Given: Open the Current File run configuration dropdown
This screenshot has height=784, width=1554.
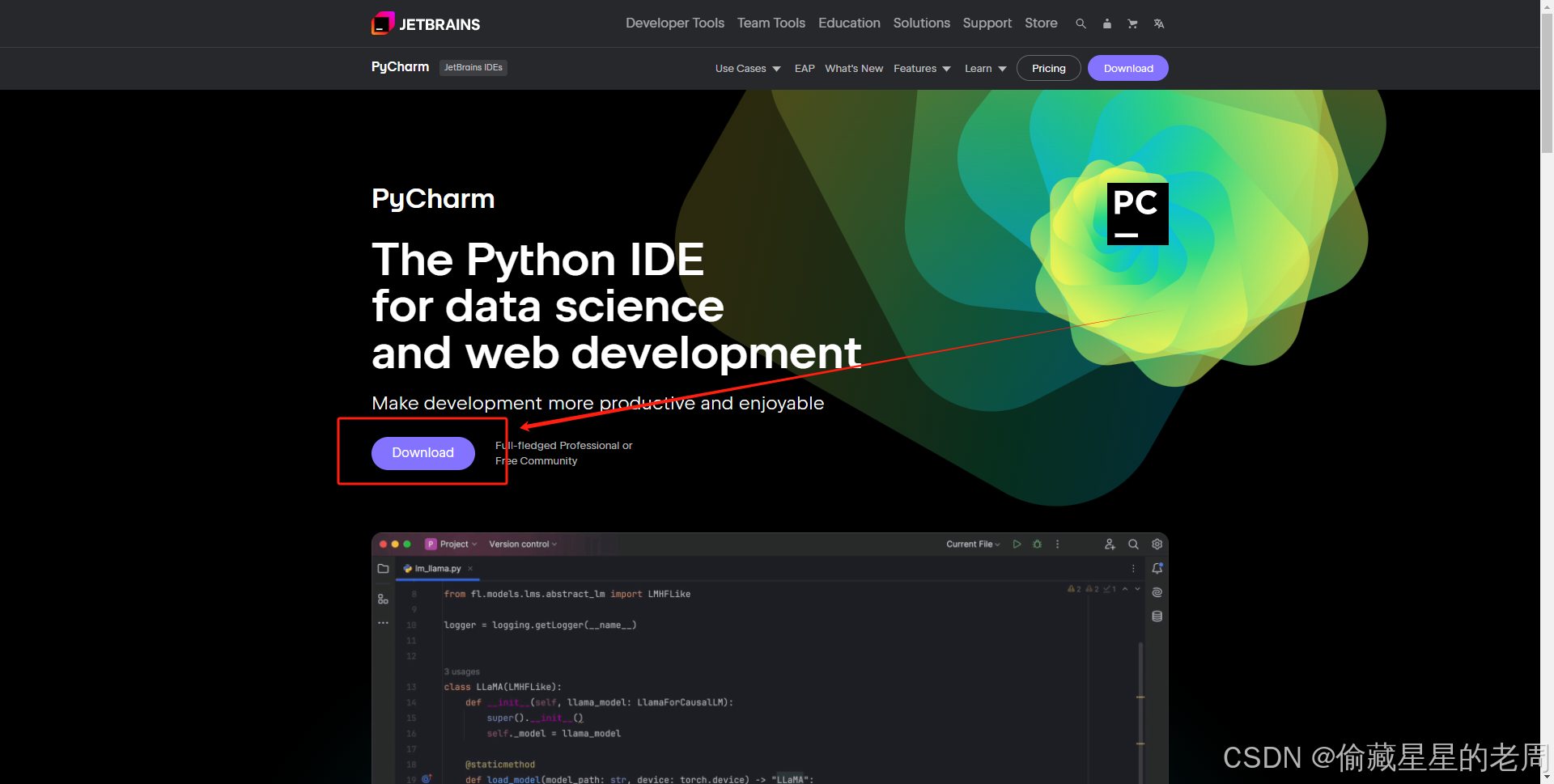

* * *

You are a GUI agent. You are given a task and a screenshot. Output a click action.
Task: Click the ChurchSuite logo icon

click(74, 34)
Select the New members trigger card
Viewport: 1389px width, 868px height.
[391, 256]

WHAT YOU ARE ASKED TO DO:
From the records above, print only the lines between the one holding "Given: Open the" and the one holding "This screenshot has height=784, width=1554.", inclusive, exactly as they stand.

TASK RESPONSE:
Given: Open the Current File run configuration dropdown
This screenshot has height=784, width=1554.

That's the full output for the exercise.